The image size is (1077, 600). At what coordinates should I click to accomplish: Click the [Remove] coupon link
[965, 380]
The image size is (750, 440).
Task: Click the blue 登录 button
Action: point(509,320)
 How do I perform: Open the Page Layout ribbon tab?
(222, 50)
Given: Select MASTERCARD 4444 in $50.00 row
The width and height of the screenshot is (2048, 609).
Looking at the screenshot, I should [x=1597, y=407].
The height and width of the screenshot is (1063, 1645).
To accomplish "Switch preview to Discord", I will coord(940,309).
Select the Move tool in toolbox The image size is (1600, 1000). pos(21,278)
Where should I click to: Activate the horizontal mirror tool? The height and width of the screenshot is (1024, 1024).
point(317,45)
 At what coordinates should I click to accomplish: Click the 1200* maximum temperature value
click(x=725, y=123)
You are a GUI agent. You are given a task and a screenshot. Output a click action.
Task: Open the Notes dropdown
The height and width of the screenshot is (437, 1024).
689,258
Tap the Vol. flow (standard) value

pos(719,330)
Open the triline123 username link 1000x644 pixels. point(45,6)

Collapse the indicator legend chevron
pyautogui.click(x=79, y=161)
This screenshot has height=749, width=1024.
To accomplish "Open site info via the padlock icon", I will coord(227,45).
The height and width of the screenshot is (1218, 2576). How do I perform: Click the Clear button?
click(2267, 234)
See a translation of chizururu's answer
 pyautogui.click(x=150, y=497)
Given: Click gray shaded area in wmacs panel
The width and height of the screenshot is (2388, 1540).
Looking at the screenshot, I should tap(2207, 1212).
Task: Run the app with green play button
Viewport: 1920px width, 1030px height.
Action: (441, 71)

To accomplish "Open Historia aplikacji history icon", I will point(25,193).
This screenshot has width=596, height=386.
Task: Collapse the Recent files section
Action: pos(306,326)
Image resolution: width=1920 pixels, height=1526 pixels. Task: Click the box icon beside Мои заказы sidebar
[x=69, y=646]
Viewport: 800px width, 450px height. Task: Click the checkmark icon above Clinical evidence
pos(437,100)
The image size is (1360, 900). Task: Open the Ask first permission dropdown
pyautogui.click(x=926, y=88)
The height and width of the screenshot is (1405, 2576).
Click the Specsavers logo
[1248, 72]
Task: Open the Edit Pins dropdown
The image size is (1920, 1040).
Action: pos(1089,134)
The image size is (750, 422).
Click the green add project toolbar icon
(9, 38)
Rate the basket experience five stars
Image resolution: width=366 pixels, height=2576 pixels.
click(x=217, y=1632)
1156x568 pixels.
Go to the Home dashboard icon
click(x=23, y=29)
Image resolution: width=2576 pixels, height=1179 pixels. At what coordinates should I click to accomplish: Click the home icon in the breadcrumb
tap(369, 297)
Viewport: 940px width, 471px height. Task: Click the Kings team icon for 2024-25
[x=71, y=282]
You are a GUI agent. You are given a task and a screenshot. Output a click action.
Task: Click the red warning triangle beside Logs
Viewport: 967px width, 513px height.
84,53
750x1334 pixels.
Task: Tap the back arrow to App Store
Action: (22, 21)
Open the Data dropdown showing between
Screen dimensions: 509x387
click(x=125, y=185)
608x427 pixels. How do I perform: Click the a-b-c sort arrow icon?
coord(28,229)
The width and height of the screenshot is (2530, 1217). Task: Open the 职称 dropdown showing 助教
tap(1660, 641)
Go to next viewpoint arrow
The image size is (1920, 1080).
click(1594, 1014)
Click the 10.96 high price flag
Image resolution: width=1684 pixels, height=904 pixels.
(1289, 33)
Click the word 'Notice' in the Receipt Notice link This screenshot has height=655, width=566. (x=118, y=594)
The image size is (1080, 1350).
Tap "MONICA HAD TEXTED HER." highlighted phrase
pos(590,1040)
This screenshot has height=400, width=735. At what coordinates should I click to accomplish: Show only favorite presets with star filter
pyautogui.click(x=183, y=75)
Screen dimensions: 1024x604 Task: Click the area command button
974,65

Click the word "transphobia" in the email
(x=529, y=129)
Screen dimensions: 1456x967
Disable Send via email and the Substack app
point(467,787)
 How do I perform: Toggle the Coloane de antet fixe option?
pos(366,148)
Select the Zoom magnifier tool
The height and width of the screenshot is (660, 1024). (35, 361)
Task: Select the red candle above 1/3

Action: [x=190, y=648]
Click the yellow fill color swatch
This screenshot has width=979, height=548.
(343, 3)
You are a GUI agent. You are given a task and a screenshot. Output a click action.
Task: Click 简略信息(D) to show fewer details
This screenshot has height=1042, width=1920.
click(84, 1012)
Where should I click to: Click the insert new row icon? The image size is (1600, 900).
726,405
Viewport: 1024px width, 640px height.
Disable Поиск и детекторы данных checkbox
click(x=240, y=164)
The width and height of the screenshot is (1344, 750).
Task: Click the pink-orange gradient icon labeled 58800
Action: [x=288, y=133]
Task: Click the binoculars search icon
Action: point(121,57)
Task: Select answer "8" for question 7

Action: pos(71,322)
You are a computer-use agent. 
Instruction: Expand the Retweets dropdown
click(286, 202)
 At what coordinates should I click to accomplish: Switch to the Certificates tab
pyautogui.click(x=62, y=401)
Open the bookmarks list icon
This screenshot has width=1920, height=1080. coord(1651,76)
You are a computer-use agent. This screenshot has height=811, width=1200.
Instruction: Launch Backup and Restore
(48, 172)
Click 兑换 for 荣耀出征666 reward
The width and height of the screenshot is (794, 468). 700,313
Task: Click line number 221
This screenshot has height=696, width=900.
===
- Set task -
Can you write out every line of the material above, unchanged?

- Expected output -
The image size is (1077, 600). At what coordinates should I click to accomplish: Click the [Remove] coupon link
[965, 380]
The image size is (750, 440).
Task: Click the blue 登录 button
Action: point(509,320)
 How do I perform: Open the Page Layout ribbon tab?
(222, 50)
Given: Select MASTERCARD 4444 in $50.00 row
The width and height of the screenshot is (2048, 609).
Looking at the screenshot, I should [x=1597, y=407].
The height and width of the screenshot is (1063, 1645).
To accomplish "Switch preview to Discord", I will coord(940,309).
Select the Move tool in toolbox The image size is (1600, 1000). pos(21,278)
Where should I click to: Activate the horizontal mirror tool? The height and width of the screenshot is (1024, 1024).
point(317,45)
 At what coordinates should I click to accomplish: Click the 1200* maximum temperature value
click(x=725, y=123)
You are a GUI agent. You are given a task and a screenshot. Output a click action.
Task: Open the Notes dropdown
The height and width of the screenshot is (437, 1024).
689,258
Tap the Vol. flow (standard) value

pos(719,330)
Open the triline123 username link 1000x644 pixels. point(45,6)

Collapse the indicator legend chevron
pyautogui.click(x=79, y=161)
This screenshot has height=749, width=1024.
To accomplish "Open site info via the padlock icon", I will coord(227,45).
The height and width of the screenshot is (1218, 2576). How do I perform: Click the Clear button?
click(2267, 234)
See a translation of chizururu's answer
 pyautogui.click(x=150, y=497)
Given: Click gray shaded area in wmacs panel
The width and height of the screenshot is (2388, 1540).
Looking at the screenshot, I should tap(2207, 1212).
Task: Run the app with green play button
Viewport: 1920px width, 1030px height.
Action: (441, 71)

To accomplish "Open Historia aplikacji history icon", I will point(25,193).
This screenshot has width=596, height=386.
Task: Collapse the Recent files section
Action: pos(306,326)
Image resolution: width=1920 pixels, height=1526 pixels. Task: Click the box icon beside Мои заказы sidebar
[x=69, y=646]
Viewport: 800px width, 450px height. Task: Click the checkmark icon above Clinical evidence
pos(437,100)
The image size is (1360, 900). Task: Open the Ask first permission dropdown
pyautogui.click(x=926, y=88)
The height and width of the screenshot is (1405, 2576).
Click the Specsavers logo
[1248, 72]
Task: Open the Edit Pins dropdown
The image size is (1920, 1040).
Action: pos(1089,134)
The image size is (750, 422).
Click the green add project toolbar icon
(9, 38)
Rate the basket experience five stars
Image resolution: width=366 pixels, height=2576 pixels.
click(x=217, y=1632)
1156x568 pixels.
Go to the Home dashboard icon
click(x=23, y=29)
Image resolution: width=2576 pixels, height=1179 pixels. At what coordinates should I click to accomplish: Click the home icon in the breadcrumb
tap(369, 297)
Viewport: 940px width, 471px height. Task: Click the Kings team icon for 2024-25
[x=71, y=282]
You are a GUI agent. You are given a task and a screenshot. Output a click action.
Task: Click the red warning triangle beside Logs
Viewport: 967px width, 513px height.
84,53
750x1334 pixels.
Task: Tap the back arrow to App Store
Action: (22, 21)
Open the Data dropdown showing between
Screen dimensions: 509x387
click(x=125, y=185)
608x427 pixels. How do I perform: Click the a-b-c sort arrow icon?
coord(28,229)
The width and height of the screenshot is (2530, 1217). Task: Open the 职称 dropdown showing 助教
tap(1660, 641)
Go to next viewpoint arrow
The image size is (1920, 1080).
click(1594, 1014)
Click the 10.96 high price flag
Image resolution: width=1684 pixels, height=904 pixels.
(1289, 33)
Click the word 'Notice' in the Receipt Notice link This screenshot has height=655, width=566. (x=118, y=594)
The image size is (1080, 1350).
Tap "MONICA HAD TEXTED HER." highlighted phrase
pos(590,1040)
This screenshot has height=400, width=735. At what coordinates should I click to accomplish: Show only favorite presets with star filter
pyautogui.click(x=183, y=75)
Screen dimensions: 1024x604 Task: Click the area command button
974,65

Click the word "transphobia" in the email
(x=529, y=129)
Screen dimensions: 1456x967
Disable Send via email and the Substack app
point(467,787)
 How do I perform: Toggle the Coloane de antet fixe option?
pos(366,148)
Select the Zoom magnifier tool
The height and width of the screenshot is (660, 1024). (35, 361)
Task: Select the red candle above 1/3

Action: [x=190, y=648]
Click the yellow fill color swatch
This screenshot has width=979, height=548.
(343, 3)
You are a GUI agent. You are given a task and a screenshot. Output a click action.
Task: Click 简略信息(D) to show fewer details
This screenshot has height=1042, width=1920.
click(84, 1012)
Where should I click to: Click the insert new row icon? The image size is (1600, 900).
726,405
Viewport: 1024px width, 640px height.
Disable Поиск и детекторы данных checkbox
click(x=240, y=164)
The width and height of the screenshot is (1344, 750).
Task: Click the pink-orange gradient icon labeled 58800
Action: [x=288, y=133]
Task: Click the binoculars search icon
Action: point(121,57)
Task: Select answer "8" for question 7

Action: pos(71,322)
You are a computer-use agent. 
Instruction: Expand the Retweets dropdown
click(286, 202)
 At what coordinates should I click to accomplish: Switch to the Certificates tab
pyautogui.click(x=62, y=401)
Open the bookmarks list icon
This screenshot has width=1920, height=1080. coord(1651,76)
You are a computer-use agent. This screenshot has height=811, width=1200.
Instruction: Launch Backup and Restore
(48, 172)
Click 兑换 for 荣耀出征666 reward
The width and height of the screenshot is (794, 468). 700,313
Task: Click line number 221
This screenshot has height=696, width=900.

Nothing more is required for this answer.